Data:

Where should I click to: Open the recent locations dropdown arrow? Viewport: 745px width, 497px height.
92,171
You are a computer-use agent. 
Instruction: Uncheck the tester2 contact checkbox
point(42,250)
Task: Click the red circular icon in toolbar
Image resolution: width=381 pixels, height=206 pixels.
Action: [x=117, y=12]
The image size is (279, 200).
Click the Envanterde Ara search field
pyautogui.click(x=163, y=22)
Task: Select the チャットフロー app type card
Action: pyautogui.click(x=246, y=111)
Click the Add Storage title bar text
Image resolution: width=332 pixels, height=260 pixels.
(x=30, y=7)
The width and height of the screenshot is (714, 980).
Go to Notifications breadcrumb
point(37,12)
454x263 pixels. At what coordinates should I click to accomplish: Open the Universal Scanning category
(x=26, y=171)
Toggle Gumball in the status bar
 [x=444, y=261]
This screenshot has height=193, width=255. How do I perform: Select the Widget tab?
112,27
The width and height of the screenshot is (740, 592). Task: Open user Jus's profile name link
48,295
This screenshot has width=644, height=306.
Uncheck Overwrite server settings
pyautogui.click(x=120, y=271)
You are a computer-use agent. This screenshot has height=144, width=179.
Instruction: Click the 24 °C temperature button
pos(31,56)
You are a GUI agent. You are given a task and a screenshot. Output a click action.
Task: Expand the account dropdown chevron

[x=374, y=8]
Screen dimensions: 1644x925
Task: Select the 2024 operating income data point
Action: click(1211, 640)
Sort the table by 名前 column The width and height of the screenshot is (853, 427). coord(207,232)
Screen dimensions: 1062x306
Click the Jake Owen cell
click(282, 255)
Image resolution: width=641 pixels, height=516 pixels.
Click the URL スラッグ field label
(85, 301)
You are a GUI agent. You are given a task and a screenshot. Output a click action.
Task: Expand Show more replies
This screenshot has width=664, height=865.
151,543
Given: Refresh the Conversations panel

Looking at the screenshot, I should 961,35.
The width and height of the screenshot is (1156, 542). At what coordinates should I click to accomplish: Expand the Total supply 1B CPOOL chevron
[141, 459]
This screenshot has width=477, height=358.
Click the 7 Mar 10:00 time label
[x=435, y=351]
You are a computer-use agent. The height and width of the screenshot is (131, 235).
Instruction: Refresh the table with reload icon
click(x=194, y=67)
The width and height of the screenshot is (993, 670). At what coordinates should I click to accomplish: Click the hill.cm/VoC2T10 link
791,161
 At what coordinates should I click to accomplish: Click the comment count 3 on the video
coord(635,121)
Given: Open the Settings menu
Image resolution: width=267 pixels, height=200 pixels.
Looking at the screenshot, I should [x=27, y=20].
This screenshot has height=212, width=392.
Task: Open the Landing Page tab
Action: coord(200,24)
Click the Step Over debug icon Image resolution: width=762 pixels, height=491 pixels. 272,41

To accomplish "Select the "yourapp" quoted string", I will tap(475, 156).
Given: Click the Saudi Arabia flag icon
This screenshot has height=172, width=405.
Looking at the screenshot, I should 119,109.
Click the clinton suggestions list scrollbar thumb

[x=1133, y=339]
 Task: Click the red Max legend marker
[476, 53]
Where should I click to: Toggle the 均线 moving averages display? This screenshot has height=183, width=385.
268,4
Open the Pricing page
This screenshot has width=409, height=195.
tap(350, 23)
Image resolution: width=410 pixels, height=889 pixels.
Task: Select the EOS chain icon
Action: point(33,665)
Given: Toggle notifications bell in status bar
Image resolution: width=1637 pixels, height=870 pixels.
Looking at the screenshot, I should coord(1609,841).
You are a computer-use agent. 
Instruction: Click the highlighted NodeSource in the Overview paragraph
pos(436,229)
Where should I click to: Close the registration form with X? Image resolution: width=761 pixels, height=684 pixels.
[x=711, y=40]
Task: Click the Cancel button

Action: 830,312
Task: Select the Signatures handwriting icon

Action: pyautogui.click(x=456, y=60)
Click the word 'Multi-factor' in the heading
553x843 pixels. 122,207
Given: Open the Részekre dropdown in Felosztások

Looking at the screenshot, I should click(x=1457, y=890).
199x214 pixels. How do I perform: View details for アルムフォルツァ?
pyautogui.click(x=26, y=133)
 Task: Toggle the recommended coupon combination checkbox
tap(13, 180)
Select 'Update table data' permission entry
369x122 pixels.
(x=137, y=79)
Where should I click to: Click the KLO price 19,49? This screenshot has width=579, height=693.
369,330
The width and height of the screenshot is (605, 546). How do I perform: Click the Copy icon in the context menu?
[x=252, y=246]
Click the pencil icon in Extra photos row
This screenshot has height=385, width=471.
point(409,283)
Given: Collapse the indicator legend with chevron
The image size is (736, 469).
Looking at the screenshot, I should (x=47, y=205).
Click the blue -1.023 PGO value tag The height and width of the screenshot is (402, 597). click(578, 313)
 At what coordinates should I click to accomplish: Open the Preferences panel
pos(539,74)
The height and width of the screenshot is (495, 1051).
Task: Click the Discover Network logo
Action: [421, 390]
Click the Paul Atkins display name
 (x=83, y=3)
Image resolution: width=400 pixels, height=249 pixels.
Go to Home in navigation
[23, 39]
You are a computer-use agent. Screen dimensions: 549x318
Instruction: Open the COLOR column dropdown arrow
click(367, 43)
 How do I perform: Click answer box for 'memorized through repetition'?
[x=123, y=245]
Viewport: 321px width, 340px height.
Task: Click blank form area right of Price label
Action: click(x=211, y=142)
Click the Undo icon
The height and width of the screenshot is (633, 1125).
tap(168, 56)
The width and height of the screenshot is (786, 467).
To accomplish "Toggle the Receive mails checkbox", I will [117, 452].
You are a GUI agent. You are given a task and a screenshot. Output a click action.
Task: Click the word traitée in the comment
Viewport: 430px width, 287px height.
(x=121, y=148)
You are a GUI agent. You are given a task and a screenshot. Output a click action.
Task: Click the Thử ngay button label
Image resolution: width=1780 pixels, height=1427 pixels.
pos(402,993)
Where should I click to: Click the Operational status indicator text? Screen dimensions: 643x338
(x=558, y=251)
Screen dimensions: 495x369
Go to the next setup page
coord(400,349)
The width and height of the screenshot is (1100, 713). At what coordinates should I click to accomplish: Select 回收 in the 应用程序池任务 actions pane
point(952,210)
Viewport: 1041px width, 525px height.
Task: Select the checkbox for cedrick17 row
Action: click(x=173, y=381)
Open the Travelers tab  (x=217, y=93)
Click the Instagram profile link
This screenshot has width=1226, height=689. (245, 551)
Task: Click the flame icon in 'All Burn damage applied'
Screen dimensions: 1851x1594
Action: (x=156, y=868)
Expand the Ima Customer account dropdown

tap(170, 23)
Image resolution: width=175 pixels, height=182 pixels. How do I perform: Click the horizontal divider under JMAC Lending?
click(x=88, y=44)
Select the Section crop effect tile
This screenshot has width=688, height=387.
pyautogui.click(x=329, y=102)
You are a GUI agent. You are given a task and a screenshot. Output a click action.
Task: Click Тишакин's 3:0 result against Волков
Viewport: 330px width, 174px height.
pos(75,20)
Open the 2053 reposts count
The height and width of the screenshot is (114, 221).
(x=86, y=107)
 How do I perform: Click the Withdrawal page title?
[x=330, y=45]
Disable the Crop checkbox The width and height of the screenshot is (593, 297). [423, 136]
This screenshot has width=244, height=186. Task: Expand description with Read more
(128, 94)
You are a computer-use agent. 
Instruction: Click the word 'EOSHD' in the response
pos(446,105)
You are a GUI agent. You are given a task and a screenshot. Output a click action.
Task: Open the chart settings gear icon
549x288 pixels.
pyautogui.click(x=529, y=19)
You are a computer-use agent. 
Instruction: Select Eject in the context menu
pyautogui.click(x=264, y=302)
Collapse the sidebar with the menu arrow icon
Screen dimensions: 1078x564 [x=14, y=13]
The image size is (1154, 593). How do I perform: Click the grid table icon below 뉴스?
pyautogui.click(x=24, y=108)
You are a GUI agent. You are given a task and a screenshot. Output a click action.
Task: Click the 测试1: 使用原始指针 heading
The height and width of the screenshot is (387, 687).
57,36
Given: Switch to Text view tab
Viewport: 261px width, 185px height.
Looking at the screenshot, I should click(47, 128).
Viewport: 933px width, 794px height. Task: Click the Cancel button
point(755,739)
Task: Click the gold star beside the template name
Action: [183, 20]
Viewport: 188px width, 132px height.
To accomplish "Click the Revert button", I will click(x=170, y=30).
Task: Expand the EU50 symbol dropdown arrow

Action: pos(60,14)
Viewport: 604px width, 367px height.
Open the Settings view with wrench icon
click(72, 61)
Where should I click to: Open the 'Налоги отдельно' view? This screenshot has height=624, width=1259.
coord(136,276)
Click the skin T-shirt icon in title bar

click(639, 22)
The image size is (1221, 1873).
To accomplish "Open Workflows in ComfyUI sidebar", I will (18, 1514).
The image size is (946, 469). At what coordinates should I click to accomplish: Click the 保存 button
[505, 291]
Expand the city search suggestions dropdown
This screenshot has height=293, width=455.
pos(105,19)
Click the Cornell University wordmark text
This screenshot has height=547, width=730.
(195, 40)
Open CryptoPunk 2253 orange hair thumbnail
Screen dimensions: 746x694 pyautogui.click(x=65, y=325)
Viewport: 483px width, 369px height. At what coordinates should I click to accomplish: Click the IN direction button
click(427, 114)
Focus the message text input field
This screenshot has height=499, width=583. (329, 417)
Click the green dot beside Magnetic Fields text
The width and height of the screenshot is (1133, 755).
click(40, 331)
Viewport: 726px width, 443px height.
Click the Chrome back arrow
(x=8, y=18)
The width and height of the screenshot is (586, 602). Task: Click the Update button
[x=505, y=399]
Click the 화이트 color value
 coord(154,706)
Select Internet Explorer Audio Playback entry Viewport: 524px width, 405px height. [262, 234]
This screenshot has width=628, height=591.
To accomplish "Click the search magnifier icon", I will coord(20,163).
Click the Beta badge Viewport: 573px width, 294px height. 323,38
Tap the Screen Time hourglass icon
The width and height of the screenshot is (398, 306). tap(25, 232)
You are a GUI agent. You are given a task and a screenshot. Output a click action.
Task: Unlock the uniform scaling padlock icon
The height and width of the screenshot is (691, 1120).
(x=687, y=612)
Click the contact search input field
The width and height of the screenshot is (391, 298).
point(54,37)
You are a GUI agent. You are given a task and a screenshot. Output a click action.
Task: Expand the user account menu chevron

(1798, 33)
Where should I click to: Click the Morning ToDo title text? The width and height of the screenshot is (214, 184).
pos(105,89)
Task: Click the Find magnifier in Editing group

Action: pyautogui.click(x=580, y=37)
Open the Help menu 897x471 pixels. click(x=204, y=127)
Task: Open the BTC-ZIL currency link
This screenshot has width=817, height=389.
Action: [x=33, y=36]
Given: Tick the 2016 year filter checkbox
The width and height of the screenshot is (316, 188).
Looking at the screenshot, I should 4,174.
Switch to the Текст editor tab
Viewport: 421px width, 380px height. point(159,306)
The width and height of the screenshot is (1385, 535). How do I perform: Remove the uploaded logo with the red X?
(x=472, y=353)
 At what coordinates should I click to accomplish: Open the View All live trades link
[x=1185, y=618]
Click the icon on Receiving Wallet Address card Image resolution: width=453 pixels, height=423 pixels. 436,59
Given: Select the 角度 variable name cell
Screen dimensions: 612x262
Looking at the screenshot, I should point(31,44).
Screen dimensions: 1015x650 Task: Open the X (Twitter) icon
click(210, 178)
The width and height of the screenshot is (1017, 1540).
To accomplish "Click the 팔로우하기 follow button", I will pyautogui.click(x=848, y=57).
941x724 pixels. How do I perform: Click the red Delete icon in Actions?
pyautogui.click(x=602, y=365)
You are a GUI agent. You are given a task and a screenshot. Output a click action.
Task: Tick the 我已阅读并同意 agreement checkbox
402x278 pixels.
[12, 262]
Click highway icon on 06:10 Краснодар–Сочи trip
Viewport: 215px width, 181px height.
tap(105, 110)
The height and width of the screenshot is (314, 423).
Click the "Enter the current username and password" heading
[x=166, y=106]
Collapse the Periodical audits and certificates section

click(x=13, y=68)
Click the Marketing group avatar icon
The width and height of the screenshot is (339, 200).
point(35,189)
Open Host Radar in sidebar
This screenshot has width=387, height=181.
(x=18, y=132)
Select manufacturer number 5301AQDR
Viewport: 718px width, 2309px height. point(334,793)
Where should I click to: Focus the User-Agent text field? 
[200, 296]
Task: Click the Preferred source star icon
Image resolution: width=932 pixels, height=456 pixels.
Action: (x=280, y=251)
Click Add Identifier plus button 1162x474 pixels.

Your task:
Every line in the data above that contains "entry" needs to be copied.

Solution to this task:
Select 'Update table data' permission entry
Select Internet Explorer Audio Playback entry Viewport: 524px width, 405px height. [262, 234]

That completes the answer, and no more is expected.